Crossing the Border (Poetry)

30th July 2006
The motorway unwound its miles among
bedraggled fields, disused and winter-worn,
that afternoon we drove towards a sun
sailing like an airship, zephyr-borne.

Colour deepened, shadows stretched their grey,
a pastel sky soaked up thin sunlight shed,
and wounded clouds hung patient as the day
grew weaker and its vivid pigment bled,

extravagent, in swiftly blending spills,
gathering the bold vermilion left
spreading dissolution on the hills
and staining our horizon with its death.

The corners of the sky began to curl,
turned indigo as early evening rolled
a fragile moon - an insubstantial pearl -
ethereal, her milky face ice-cold.

The river threw a swatch of watered silk
flecked with silver slubs - a random weave
of winter tides that patched a twilight quilt
and wrapped the gloomy docks and wind-chilled quays.

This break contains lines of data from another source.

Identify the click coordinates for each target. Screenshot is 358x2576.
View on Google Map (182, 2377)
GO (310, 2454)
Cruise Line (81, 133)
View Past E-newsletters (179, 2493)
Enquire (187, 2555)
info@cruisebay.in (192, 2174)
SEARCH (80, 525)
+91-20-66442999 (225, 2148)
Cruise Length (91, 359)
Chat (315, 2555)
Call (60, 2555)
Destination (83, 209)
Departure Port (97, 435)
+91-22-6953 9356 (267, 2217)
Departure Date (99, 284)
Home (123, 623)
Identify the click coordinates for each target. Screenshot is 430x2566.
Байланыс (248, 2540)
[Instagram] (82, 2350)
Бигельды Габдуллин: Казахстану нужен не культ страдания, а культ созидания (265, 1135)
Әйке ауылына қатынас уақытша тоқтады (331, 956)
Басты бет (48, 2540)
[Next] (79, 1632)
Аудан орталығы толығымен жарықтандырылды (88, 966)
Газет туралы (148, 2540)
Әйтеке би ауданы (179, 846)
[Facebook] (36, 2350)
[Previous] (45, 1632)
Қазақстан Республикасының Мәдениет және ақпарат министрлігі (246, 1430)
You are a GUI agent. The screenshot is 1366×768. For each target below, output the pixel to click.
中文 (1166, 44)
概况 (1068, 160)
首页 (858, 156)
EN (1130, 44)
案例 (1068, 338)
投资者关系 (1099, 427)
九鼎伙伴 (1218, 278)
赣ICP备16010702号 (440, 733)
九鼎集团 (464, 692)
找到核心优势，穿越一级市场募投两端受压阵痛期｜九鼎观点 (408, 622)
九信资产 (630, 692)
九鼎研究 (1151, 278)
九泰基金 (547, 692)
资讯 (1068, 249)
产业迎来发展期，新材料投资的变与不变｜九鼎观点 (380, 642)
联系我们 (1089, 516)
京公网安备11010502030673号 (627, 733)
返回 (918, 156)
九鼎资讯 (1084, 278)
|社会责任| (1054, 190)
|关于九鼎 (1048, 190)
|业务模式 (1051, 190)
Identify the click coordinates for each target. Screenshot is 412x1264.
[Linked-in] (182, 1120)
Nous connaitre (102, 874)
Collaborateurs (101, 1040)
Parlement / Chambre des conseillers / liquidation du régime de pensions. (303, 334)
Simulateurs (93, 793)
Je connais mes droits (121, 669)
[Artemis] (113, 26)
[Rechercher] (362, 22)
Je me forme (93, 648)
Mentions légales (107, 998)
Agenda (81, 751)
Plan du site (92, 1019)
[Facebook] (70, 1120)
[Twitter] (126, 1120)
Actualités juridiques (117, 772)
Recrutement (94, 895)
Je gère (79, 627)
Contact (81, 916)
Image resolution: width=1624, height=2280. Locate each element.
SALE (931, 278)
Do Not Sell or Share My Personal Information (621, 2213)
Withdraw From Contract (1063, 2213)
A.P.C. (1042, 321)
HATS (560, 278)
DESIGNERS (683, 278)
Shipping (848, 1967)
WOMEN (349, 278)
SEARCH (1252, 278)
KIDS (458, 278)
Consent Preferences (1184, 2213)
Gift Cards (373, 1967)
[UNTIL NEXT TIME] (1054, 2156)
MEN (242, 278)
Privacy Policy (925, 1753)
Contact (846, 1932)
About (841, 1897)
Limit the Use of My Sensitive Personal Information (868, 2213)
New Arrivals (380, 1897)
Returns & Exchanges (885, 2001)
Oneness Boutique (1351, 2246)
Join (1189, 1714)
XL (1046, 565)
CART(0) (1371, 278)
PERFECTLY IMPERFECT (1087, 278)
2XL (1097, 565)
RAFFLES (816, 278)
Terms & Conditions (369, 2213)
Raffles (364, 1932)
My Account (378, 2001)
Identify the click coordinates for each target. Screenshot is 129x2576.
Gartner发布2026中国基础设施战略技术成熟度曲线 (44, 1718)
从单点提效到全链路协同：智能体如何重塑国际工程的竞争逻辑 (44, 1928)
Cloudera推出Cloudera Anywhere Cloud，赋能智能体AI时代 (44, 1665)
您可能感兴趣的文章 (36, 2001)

Suspended high above our westward view,
the bridge swung like a cradle draped with stars,
and mud flats gleamed wet lengths of smooth slate-blue
outshining the pale stream of passing cars.

The estuary, transformed by tricks of light,
looked magical - a Disneyland disguise -
the towers of the steel works twinkling white
as fairy castles charmed before our eyes...

Unlovely buildings, blurred to nameless brown
silhouettes that shouldered into sight
as switches flicked throughout the dusk-filled town -
all borders crossed, accompanied by night.